## Your instructions
Copy every line from the records below that carries the word "agent".

## Record excerpts
Start of Block

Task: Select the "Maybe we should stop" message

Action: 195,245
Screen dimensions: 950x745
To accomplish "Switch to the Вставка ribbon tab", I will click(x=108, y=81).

End of Block
Start of Block

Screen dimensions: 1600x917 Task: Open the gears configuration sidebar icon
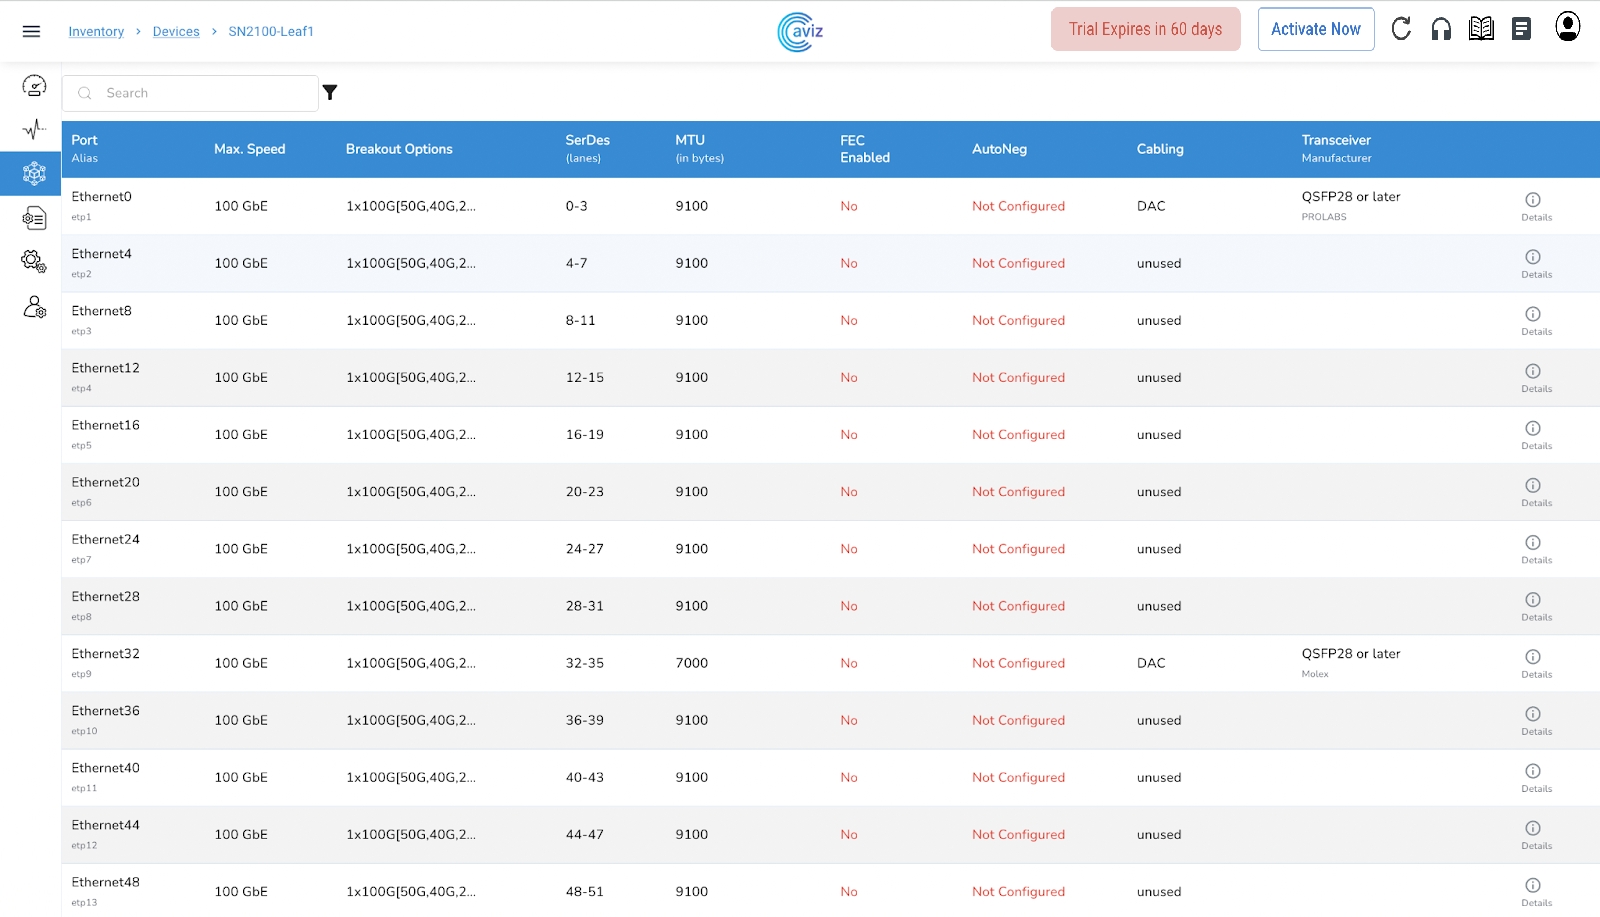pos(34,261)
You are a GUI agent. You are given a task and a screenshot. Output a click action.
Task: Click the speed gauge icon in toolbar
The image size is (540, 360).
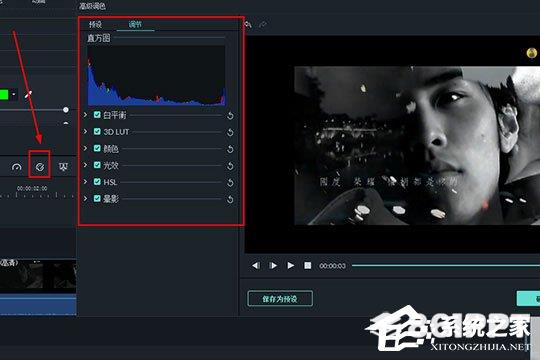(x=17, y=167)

End of Block
Start of Block

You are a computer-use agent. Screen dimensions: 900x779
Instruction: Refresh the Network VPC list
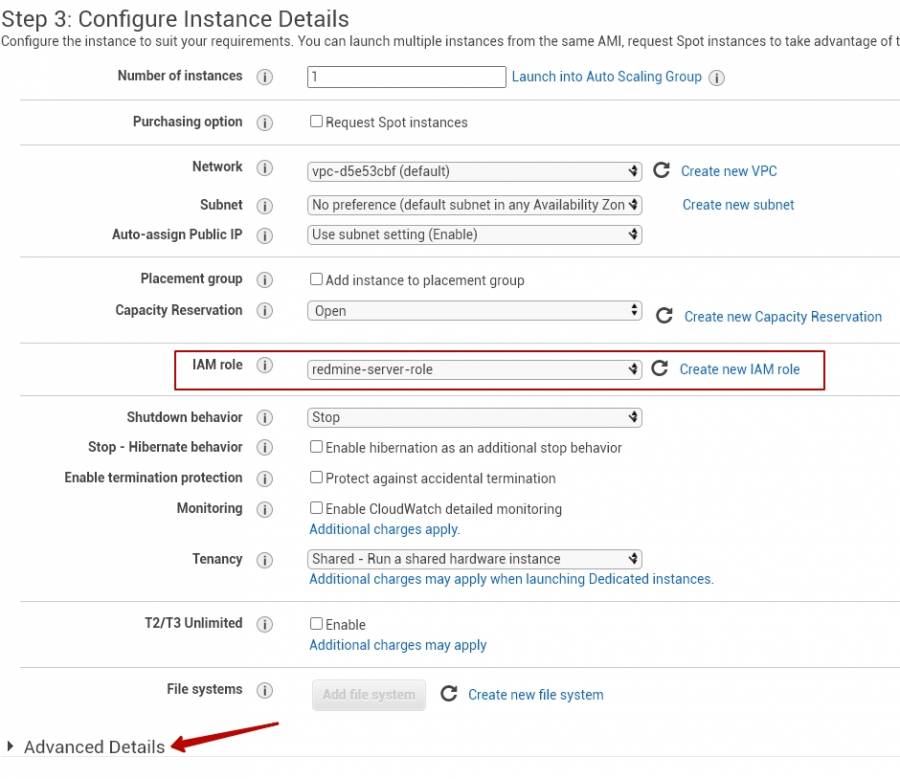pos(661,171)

End of Block

## Worked solution
You are a GUI agent. You are given a task and a screenshot. Output a click action.
You are a computer-use agent. Screen dimensions: 900x779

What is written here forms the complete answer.